*Exercise task:*
Reproduce the rows below verbatim, starting at the line containing "Task: Tick the checkbox for row 1000003" and running through the final line, inclusive.

*Records for this task:*
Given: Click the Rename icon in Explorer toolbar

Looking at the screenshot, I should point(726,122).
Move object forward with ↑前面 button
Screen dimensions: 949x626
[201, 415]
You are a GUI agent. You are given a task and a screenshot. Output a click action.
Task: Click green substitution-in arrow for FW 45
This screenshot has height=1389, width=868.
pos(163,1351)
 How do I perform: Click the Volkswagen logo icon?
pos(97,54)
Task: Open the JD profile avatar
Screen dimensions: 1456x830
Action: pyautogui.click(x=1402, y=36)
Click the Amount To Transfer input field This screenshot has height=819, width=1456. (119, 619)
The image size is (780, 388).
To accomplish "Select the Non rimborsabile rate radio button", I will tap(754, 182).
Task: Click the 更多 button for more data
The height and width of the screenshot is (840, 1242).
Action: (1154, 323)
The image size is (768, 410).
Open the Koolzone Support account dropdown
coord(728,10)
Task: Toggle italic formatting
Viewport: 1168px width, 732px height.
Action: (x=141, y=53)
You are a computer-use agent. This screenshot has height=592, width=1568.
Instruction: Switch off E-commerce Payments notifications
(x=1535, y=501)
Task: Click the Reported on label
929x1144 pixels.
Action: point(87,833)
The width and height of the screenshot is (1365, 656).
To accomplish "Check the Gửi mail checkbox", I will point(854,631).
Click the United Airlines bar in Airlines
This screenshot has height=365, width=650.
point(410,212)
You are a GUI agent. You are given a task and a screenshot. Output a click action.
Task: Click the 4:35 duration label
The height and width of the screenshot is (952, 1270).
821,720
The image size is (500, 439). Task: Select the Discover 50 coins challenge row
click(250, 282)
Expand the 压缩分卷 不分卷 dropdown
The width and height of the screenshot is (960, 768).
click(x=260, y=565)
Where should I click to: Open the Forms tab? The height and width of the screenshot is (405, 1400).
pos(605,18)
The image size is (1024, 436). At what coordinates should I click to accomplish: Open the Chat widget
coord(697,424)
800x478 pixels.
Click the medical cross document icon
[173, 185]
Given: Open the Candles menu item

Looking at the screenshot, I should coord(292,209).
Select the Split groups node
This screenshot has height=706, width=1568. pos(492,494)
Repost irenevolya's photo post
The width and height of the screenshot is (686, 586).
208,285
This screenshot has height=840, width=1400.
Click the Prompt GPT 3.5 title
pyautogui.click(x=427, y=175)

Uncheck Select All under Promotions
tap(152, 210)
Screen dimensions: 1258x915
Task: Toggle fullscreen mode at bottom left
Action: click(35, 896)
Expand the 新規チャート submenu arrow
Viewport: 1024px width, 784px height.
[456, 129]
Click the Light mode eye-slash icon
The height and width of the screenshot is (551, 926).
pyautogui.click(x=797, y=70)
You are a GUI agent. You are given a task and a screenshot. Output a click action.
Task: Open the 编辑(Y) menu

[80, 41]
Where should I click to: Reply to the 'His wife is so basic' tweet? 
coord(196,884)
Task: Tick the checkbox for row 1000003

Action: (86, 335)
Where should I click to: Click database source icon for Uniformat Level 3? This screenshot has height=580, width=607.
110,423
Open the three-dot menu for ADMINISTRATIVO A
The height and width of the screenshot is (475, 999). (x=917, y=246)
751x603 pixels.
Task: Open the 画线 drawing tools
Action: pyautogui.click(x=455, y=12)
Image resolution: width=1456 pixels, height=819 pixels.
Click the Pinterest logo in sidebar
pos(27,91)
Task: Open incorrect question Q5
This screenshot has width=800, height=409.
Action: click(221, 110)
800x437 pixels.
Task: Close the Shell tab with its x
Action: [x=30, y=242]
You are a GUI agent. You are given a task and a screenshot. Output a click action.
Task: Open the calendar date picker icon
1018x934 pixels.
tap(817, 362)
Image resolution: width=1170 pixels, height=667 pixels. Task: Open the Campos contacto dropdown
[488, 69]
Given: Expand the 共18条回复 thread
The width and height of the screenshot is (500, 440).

*Response for this exercise:*
Task: Tick the checkbox for row 1000003

Action: (86, 335)
Where should I click to: Click database source icon for Uniformat Level 3? This screenshot has height=580, width=607.
110,423
Open the three-dot menu for ADMINISTRATIVO A
The height and width of the screenshot is (475, 999). (x=917, y=246)
751x603 pixels.
Task: Open the 画线 drawing tools
Action: pyautogui.click(x=455, y=12)
Image resolution: width=1456 pixels, height=819 pixels.
Click the Pinterest logo in sidebar
pos(27,91)
Task: Open incorrect question Q5
This screenshot has width=800, height=409.
Action: click(221, 110)
800x437 pixels.
Task: Close the Shell tab with its x
Action: [x=30, y=242]
You are a GUI agent. You are given a task and a screenshot. Output a click action.
Task: Open the calendar date picker icon
1018x934 pixels.
tap(817, 362)
Image resolution: width=1170 pixels, height=667 pixels. Task: Open the Campos contacto dropdown
[488, 69]
Given: Expand the 共18条回复 thread
The width and height of the screenshot is (500, 440).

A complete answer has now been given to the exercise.